Un jugement partisan et contrasté a accueilli, aux USA, l’échec d’Obama. Il s’agissait de constater l’échec de la démarche du président, reconnu même par un commentateur qui lui est souvent favorable comme Steve Clemons (le 2 octobre 2009: «The International Olympic Committee has just voted that Chicago has been eliminated from consideration as the 2016 host for the Olympic Games. An end to the Obama effect?»). Mais c’est bien plus que l’“effet Obama” qui est en cause, à moins que l’on ne considère, ce qui est somme toute une idée sommaire mais significative très défendable, que “l’effet Obama” est la dernière chance pour les USA de rétablir leur prestige et de restaurer leur puissance d’influence, ou, dans tous les cas, de freiner, sinon de stopper le déclin accélére des deux.

Mais Obama a échoué. Les non-JO de Chicago-2016 apparaissent alors, dans le plan du symbolique, comme un double sombre d’Atlanta-1996 («Il n'y a pas d'olympisme ici, tout juste une kermesse états-unienne, ahurissante d'indécence», écrivait Le Monde si peu suspect, le 28 juillet 1996). Ce jugement est projeté sur une date qui n’aura aucune réalité pour le destin qu’on lui prévoyait dans le chef des experts de communication avec leurs espoirs pour Chicago-2016, par rapport à ce qu'Atlanta-1996 avait signifié d’illusion de puissance exacerbée et d’hystérie de la psychologie.

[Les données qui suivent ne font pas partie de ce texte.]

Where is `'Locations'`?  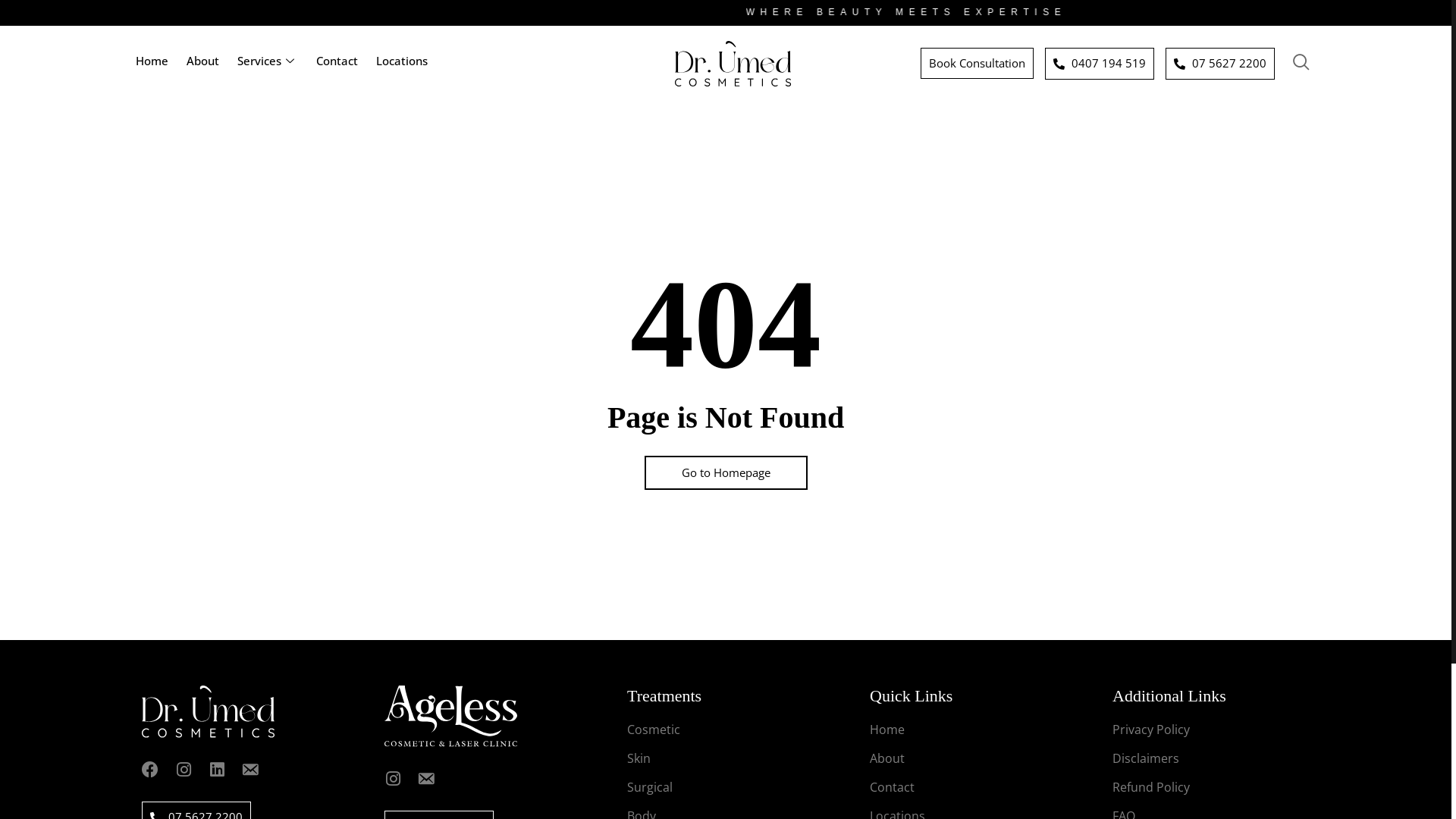 'Locations' is located at coordinates (401, 63).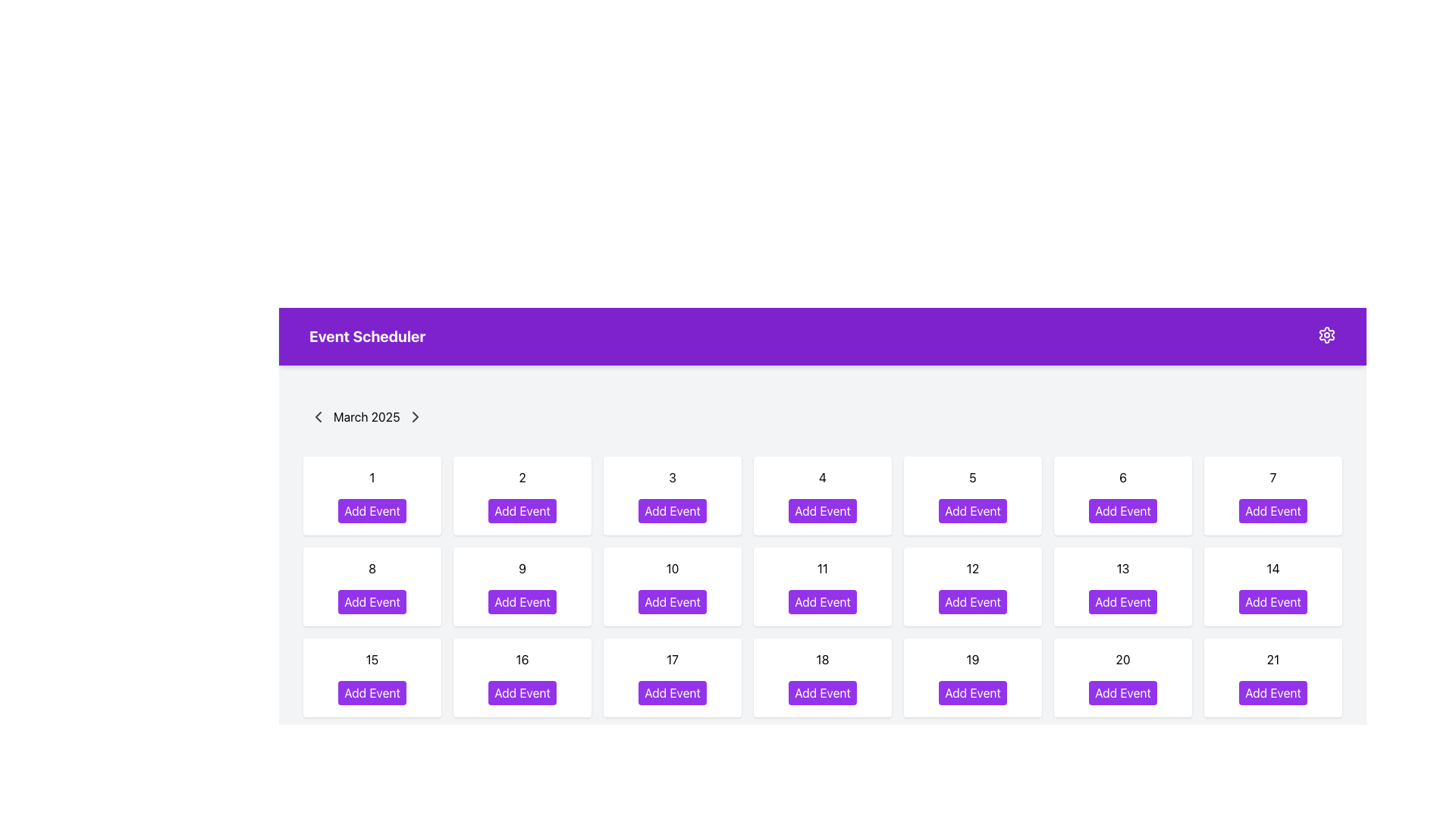  Describe the element at coordinates (821, 677) in the screenshot. I see `the 'Add Event' button located in the Interactive calendar day cell containing the number '18' in the third row and fourth column of the grid layout beneath the 'Event Scheduler' header and 'March 2025' label` at that location.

L’événement des JO 2016 dont le président Obama n’a pas obtenu l’organisation pour les Etats-Unis constitue une défaite politique, on ne dirait pas majeure dans les faits, mais significative et pleine d’effets secondaires pour les Etats-Unis. C’est un événement médiatique et virtualiste pris à revers par la réalité, comme le fut la campagne des “green shoots” annonçant une reprise économique qui s’avère être une telle caricature de reprise, que cette campagne est désormais largement identifiée comme contre-productive pour l’effet engendré. La machine virtualiste américaniste, même avec l’aide de la puissance communicationnelle comme matrice du virtualisme, n’arrive pas à redémarrer et s’enfonce dans le marais d’une situation paralysée et explosive. Le magicien BHO ne peut rien, absolument rien pour cette machine.

On ajoutera, ce qui n’est pas indifférent, que, dans l’aventure, Obama a laissé quelques plumes de plus de sa réputation intérieure. La droite s’est emparée, non seulement de son échec, mais de la candidature même de Chicago – “sa” ville, mais aussi une ville corrompue par excellence, avec certains conseillers d’Obama venus de Chicago qui aurait eu de vastes intérêts satisfaits si Chicago avait été choisi. Certaines personnalités et certains milieux de droite se sont même bruyamment félicités de l’échec US à Copenhague, montrant l’incroyable profondeur de l’affrontement partisan en cours aux USA, où plus rien, même pas le sort de la puissance US, ne semble pouvoir apaiser les déchirements fratricides. Le président aurait pu s’éviter ce déplacement.